"No such Agency"

Kevin Robert Dean qualiall_2 at yahoo.com
Fri May 25 10:19:36 PDT 2001


FORT MEADE, Md. (AP) _ Once, the National Security Agency insignia, a bald eagle perched on a skeleton key, surveyed a barren terrain of top-secret letterhead, its forbidding stare known only to a privileged few.

Now, it spreads its wings over teddy bears, tie-dye shirts and nail-trimmers sold to tourists, part of an effort to let Americans get a glimpse of what the nation's premier eavesdropping agency does.

Competing with a dozen other agencies for intelligence dollars, the largest and most secretive of them wants to spread the word about itself _ without revealing too much.

Most of its work _ absorbing intelligence gathered from spy-plane flights like those near China, for example _ is still plenty hush-hush.

But its openness around the edges is a departure for the 49-year-old organization jokingly called "No Such Agency" and perhaps best known for efforts not to be known at all.

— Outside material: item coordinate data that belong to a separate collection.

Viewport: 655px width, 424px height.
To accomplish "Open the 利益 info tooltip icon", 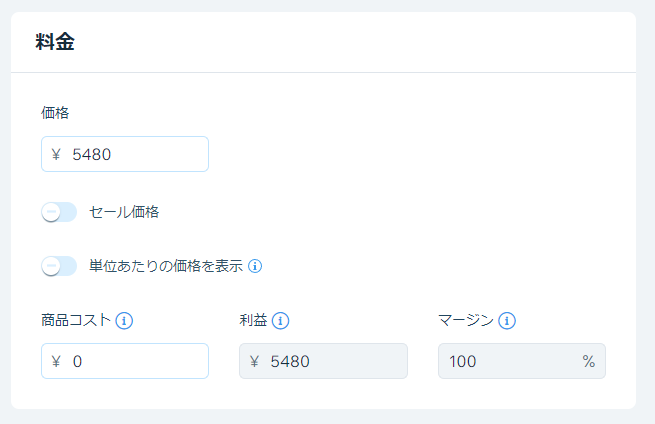I will (280, 321).
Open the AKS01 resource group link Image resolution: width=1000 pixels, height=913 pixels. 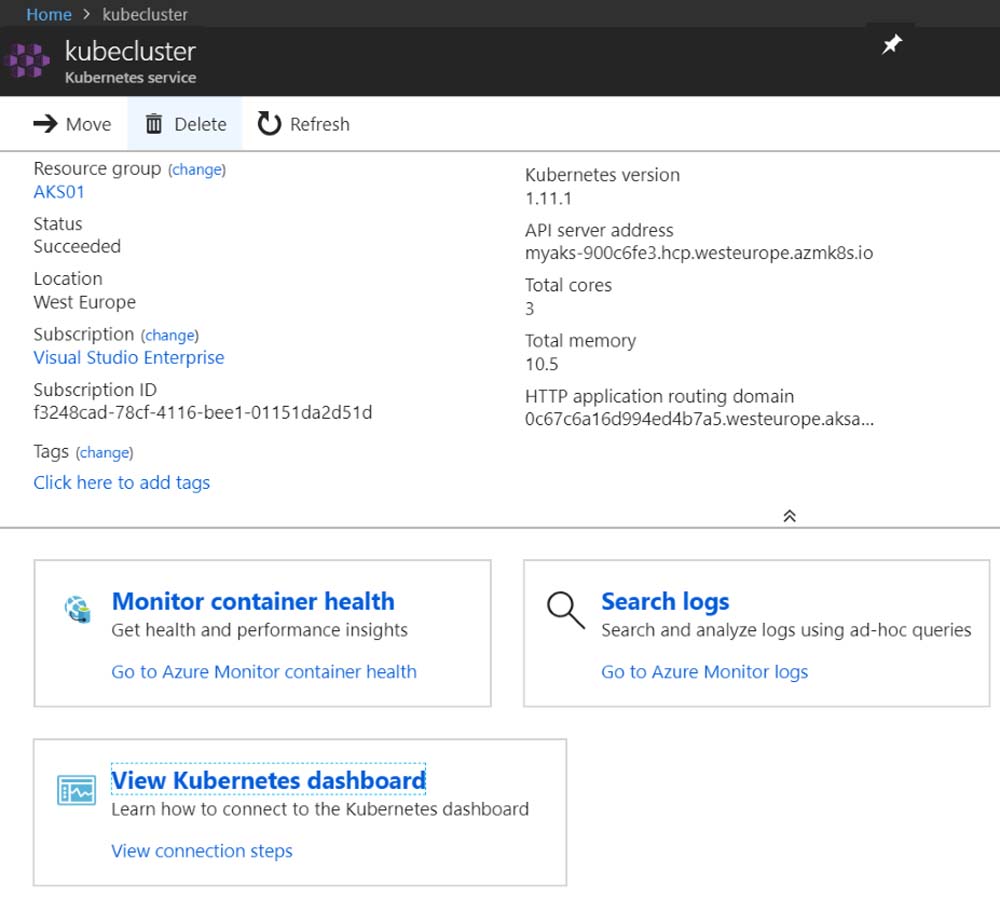click(59, 192)
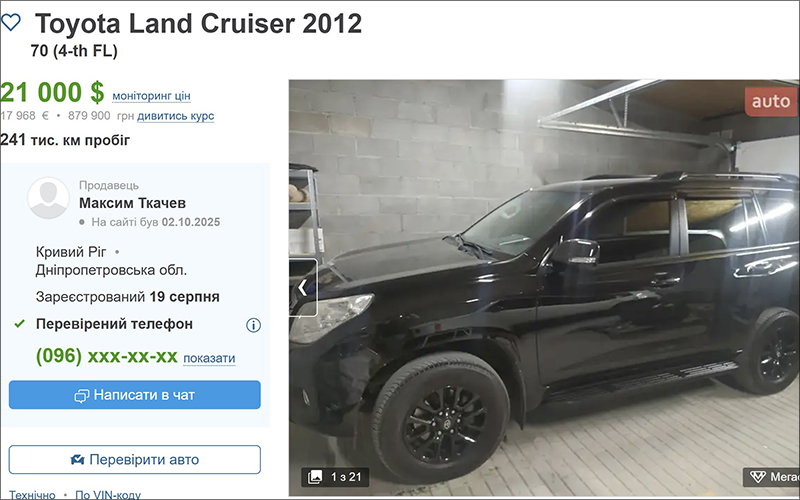Screen dimensions: 800x500
Task: Reveal the phone number via показати
Action: coord(209,358)
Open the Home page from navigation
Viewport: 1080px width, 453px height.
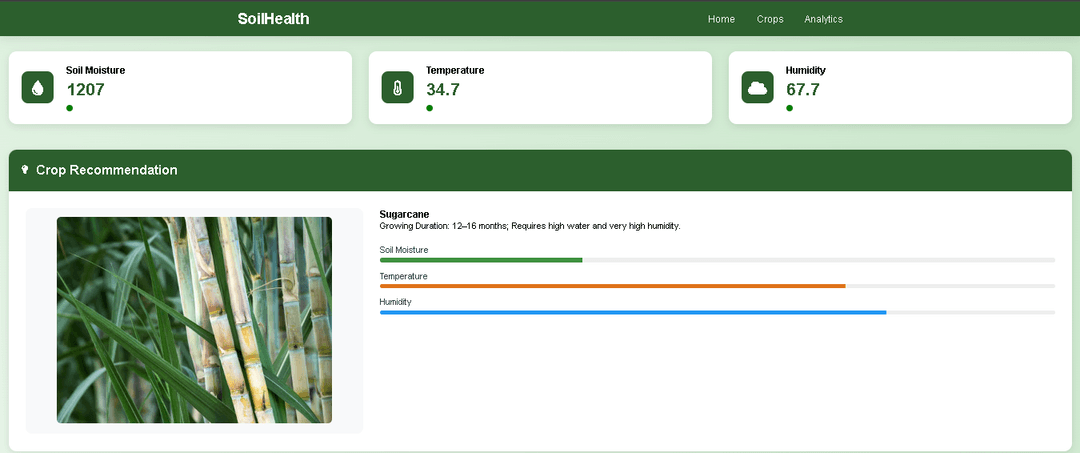pyautogui.click(x=721, y=19)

"It's changed all right," said author James Bamford. Twenty years ago he faced threats of prosecution for publishing NSA-related documents; recently he faced a crowd of agents at his book launch on the NSA campus.

"Instead of putting me in jail," he said, "they're throwing me a book party."

The NSA's director, Lt. Gen. Michael Hayden, accelerated the change after his 1999 appointment, perhaps most dramatically by making public two lacerating reports on agency deficiencies.

"There are some things that we can say, that we ought to say," he commented in an unusual interview with the History Channel.

The end of the Cold War led some to question the need for a national eavesdropper and subjected intelligence budgets generally to a harder look.

"Like everyone else in the intelligence community, the NSA is being forced to reveal more than it wants to about itself," said Norman Polmar, who wrote "Spy Plane: The U2 History," an NSA-related exploit gone wrong.

The internal NSA reports released by Hayden said that "ineffective leadership" and "our insular, somewhat arrogant culture and position" had led Congress to cut money to the agency, which gets the largest share of the $30 billion intelligence budget.

Openness only goes so far. A European Union team angrily left the United States last week when NSA and CIA officials refused to meet with its members. The team is investigating whether the United States engages in economic espionage.